Pelita.Online, Jakarta – Direktur Pusdikham Uhamka, Maneger Nasution turut menyampaikan belasungkawa terhadap tragedi pembantaian di Nduga, Papua. Ia mengatakan, pemerintah harus memastikan keluarga korban mendapatkan hak dasar yaitu pengembalian jasad korban.

“Kita menyampaikan belasungkawa juga pada korban yang sementara ini disebut ada 31. Sebetulnya ada juga korban tentara, jadi sebetulnya kemungkinan lebih di atas 32 orang. Karena itu pemerintah harus memastikan bahwa korban-korban ini jenazahnya kemudian diambil kemudian diserahkan kepada keluarga, karena sebetulnya hak keluarga untuk mendapatkan jenazah dari kejadian ini,” tutur Maneger saat ditemui Kiblat.net di gedung Uhamka pada Kamis (06/12/2018).

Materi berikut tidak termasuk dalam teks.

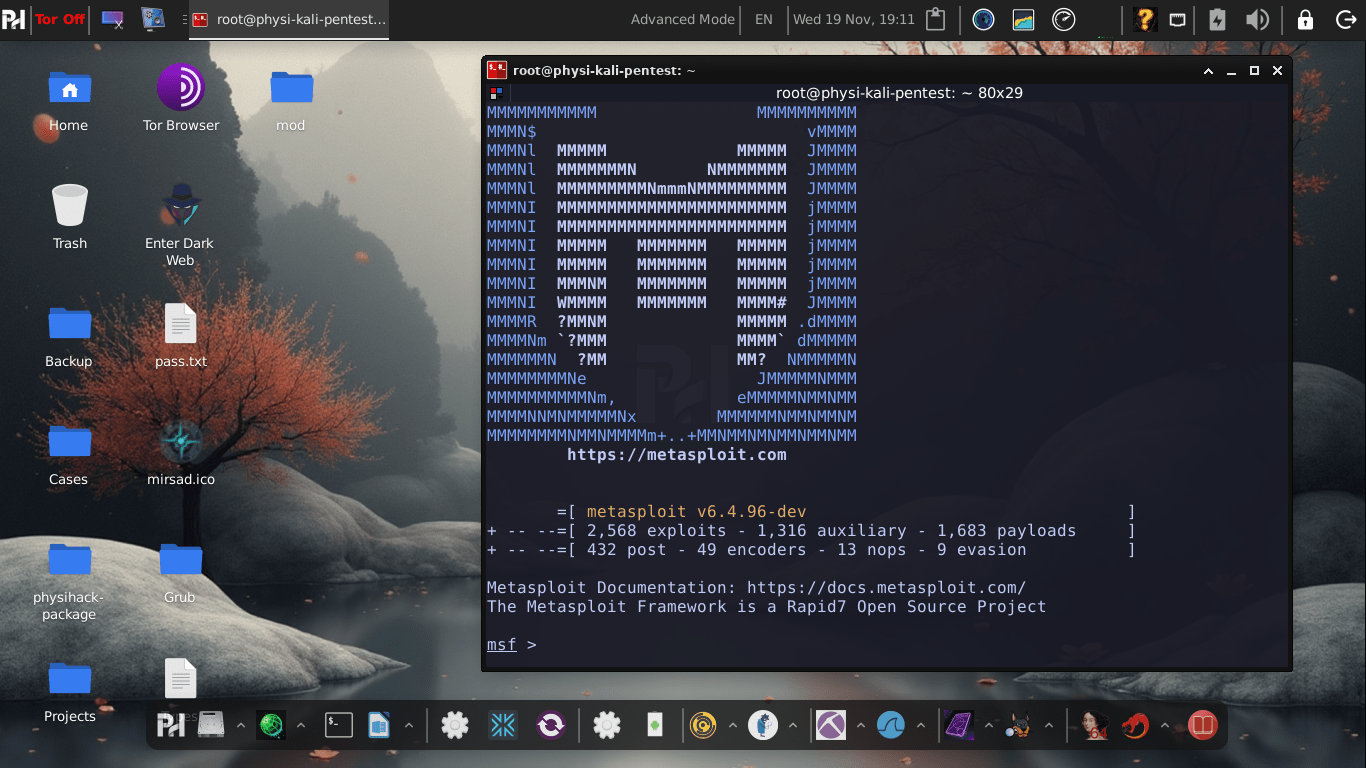Mute the system volume
The height and width of the screenshot is (768, 1366).
coord(1258,19)
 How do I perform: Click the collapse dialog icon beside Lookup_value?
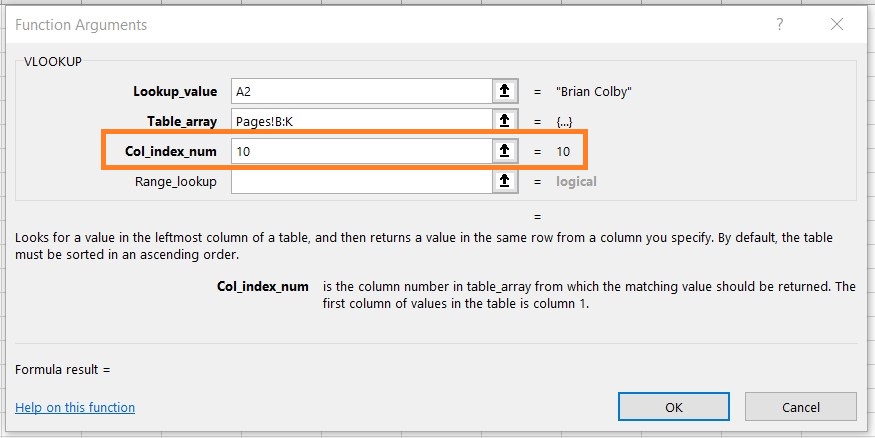point(505,91)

Maneger berharap, pemerintah hadir dalam penegakan hukum kepada siapapun pelakunya. Ia juga menyebut, pemerintah mempunyai kewajiban untuk memastikan agar kejadian yang sama tidak akan terulang kembali.

“Kita masih ingat (juga) ada guru-guru kita yang pernah disandera, mengalami kekerasan seksual dan macam-macam. Nah, kita berharap ini tidak ada lagi pengulangan,” imbuhnya.

Mantan Komisioner Komnas HAM periode 2012-2017 itu menuturkan perlu adanya sikap negara dalam permasalahan seperti ini, seperti penyebutan kelompok pelaku. Menurutnya, pemerintah harus tegas mengkategorikan kelompok tersebut sebagai golongan separatis atau tidak.

Maneger menambahkan, keterlibatan tentara juga akan menjadi masalah di masa depan apabila tidak ada penegasan golongan. Menurutnya, pernyataan politik sangatlah penting untuk memayungi langkah negara agar tidak dipermasalahkan di masa depan.

“Keputusan politiknya mereka ini apa? Separatis atau tidak? Kalau separatis maka tentara yang harus kedepankan. Tapi kalau dia kriminal, maka polisi yang harus di depan. Jadi di situ pentingnya kebijakan politik itu. Saya sarannya pemerintah mengambil kebijakan untuk secara politik untuk menyatakan apakah ini separatis atau kriminal,” pungkasnya.